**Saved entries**

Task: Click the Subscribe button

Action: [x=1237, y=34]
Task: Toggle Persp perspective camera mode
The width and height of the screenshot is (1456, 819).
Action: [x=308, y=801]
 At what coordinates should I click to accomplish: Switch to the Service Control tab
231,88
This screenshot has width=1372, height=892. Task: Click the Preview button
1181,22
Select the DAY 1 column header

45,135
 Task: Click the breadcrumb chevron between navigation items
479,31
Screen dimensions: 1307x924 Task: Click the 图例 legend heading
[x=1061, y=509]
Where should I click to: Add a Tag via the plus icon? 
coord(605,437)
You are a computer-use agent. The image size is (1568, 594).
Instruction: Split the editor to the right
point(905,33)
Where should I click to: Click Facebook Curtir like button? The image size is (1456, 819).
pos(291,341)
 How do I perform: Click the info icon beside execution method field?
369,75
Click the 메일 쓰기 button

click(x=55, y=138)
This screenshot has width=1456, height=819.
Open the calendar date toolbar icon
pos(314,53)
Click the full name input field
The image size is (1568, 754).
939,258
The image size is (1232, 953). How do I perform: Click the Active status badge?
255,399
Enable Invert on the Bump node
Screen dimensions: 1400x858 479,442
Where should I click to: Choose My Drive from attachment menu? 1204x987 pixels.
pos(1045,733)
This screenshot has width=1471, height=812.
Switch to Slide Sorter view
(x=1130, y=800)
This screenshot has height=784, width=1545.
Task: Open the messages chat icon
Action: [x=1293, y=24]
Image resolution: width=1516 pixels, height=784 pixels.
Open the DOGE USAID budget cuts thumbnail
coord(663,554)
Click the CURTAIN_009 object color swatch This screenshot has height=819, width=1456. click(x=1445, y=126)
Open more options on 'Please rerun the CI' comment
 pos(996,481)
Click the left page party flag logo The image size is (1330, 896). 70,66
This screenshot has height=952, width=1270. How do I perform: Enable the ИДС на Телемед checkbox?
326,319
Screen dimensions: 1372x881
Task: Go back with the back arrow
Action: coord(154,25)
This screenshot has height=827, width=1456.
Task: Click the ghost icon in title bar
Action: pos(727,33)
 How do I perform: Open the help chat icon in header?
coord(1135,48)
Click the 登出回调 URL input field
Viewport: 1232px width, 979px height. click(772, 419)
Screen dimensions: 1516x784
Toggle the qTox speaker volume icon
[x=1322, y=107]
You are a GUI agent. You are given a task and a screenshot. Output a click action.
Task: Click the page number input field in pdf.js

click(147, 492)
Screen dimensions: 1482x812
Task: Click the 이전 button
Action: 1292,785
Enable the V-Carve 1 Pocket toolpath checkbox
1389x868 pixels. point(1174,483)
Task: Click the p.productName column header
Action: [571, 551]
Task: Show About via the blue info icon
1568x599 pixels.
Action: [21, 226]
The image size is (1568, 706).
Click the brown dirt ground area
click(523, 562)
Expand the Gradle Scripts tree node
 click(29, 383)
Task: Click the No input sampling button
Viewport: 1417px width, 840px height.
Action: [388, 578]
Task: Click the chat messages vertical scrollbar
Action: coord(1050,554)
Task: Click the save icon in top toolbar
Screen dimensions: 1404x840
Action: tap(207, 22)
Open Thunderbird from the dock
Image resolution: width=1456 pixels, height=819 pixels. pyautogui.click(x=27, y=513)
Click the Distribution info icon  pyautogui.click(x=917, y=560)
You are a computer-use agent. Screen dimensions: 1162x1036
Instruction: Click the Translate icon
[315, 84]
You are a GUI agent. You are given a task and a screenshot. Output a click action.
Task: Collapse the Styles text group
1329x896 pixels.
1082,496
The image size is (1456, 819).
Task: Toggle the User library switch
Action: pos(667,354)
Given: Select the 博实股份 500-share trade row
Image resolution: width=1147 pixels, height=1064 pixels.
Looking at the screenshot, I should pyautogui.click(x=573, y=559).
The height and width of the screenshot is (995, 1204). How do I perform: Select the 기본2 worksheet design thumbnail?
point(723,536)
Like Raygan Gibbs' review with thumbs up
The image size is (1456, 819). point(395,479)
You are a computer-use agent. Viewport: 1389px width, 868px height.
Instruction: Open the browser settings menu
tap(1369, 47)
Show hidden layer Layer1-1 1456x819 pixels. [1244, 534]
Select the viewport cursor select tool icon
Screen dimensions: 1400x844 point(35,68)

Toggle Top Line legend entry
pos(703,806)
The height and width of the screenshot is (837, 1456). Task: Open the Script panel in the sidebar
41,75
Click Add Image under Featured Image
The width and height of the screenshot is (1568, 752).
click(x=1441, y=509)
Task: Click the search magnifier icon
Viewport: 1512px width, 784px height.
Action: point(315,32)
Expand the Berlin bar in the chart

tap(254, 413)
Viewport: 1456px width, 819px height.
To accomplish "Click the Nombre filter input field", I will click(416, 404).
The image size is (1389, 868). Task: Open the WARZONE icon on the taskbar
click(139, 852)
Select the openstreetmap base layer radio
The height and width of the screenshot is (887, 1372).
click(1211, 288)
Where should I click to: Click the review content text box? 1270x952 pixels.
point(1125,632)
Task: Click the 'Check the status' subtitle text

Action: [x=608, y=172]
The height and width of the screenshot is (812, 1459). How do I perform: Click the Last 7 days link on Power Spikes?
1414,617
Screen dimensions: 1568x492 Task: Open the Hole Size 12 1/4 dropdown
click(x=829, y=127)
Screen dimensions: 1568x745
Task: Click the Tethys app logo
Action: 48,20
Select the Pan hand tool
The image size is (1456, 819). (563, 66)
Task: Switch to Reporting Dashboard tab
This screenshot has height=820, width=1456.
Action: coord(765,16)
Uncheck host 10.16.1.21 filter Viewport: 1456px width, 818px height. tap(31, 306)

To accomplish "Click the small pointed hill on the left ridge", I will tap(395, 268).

**What the task asks**
Identify the lines in the entries that hold "will" and return each one.

**Exercise output**
To accomplish "Click the Nombre filter input field", I will click(416, 404).
To accomplish "Click the small pointed hill on the left ridge", I will tap(395, 268).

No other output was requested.